Tidak ada tanda-tanda keberadaan Sinolidi dan anaknya. Di bukit, di jalan terjal sampai di pinggir tebing. Mereka mulai menyusuri tepian sungai. Tiba-tiba salah seorang warga melihat sebuah tinii yang berputar-putar di atas pusaran air.
“Hei, bukankah itu tinii yang dipakai anaknya Sinolidi?” serunya salah satu warga tersebut. Para warga yang lain kemudian mendekati tepi sungai untuk melihatnya lebih dekat. Namun karena sudah gelap, mereka hanya melihat ada sesuatu yang melayang-layang di atas air.
Salah seorang yang lain kemudian berkata
“Sinolidi dan anaknya tidak dapat ditemukan, tapi ada tinii disini. Apakah benar ini milik mereka?”
Mereka saling berpandangan dan memutuskan untuk pulang dan menyampaikan yang mereka temukan kepada Kepala Desa.
Kepala Kampung yang mendengar cerita tersebut sangat terkejut. Dia kemudian menceritakannya ke Rugalia. Bergegas Rugalia dan warga lain menuju ke lokasi penemuan tinii itu. Ketika tiba di lokasi, Rugalia terduduk lemas. Meski samar-samar dalam gelap, tapi dia bisa mengenali tinii itu. Itu adalah caping yang dibuatnya sendiri khusus untuk anaknya.
Hingga keesokan harinya, warga terus mencari, namun tetap tidak menemukan apa-apa. Mereka sudah menyusuri berkilo-kilo meter sungai, namun tetap tidak menemukan Sinolidi dan anaknya.
Pagi harinya, ketika mereka kembali ke pusaran air sungai, tinii itu terlihat terus berputar. Samar samar dari arah pusaran air itu, beberapa orang mendengar suara seperti suara seorang anak sedang bermain. Beberapa orang lainnya mendengar suara seorang perempuan sedang bersenandung menyanyikan lagu pengantar tidur untuk anak. Ada yang mengenali suara itu
“Itu suara Sinolidi”.
Kepala kampung dan para tetua berembuk. Mereka kemudian sepakat, bahwa Sinolidi dan anaknya hanyut terbawa air banjir.
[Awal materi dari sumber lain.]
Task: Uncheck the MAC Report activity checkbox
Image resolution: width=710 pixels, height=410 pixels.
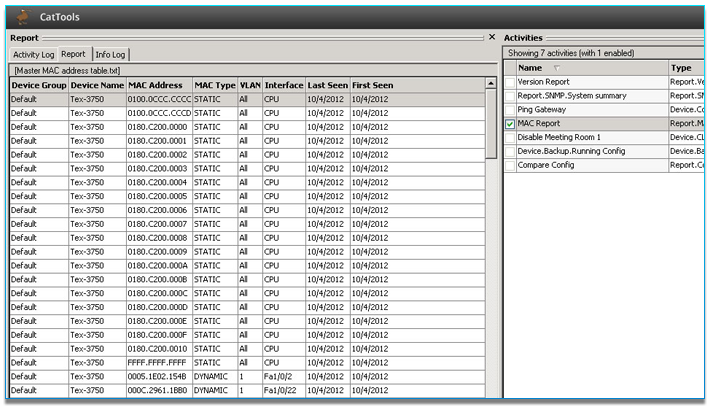Action: pos(510,123)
Kepala desa dan para tetua kemudian duduk di tepian sungai itu. Mereka lalu berkomunikasi dengan sungai dan mahluk-mahluk yang hidup di sekitarnya. Meminta agar ikan-ikan, belut, kurakura, dan makhluk lainnya yang ada di sekitar lokasi itu untuk menjaga Sinolidi dan anaknya.
Tak lama di lokasi itu perlahan-lahan muncul batu-batu yang melayang-layang di dalam air. Mereka percaya, itulah Sinolidi dan anaknya yang telah berubah menjadi batu. Demikianlah sampai saat ini, batu itu dinamakan Watu Yano, yang berarti batu yang melayang di dalam air. Watu Yano masih bisa ditemukan di tepi Danau Poso di wilayah Desa Dulumai.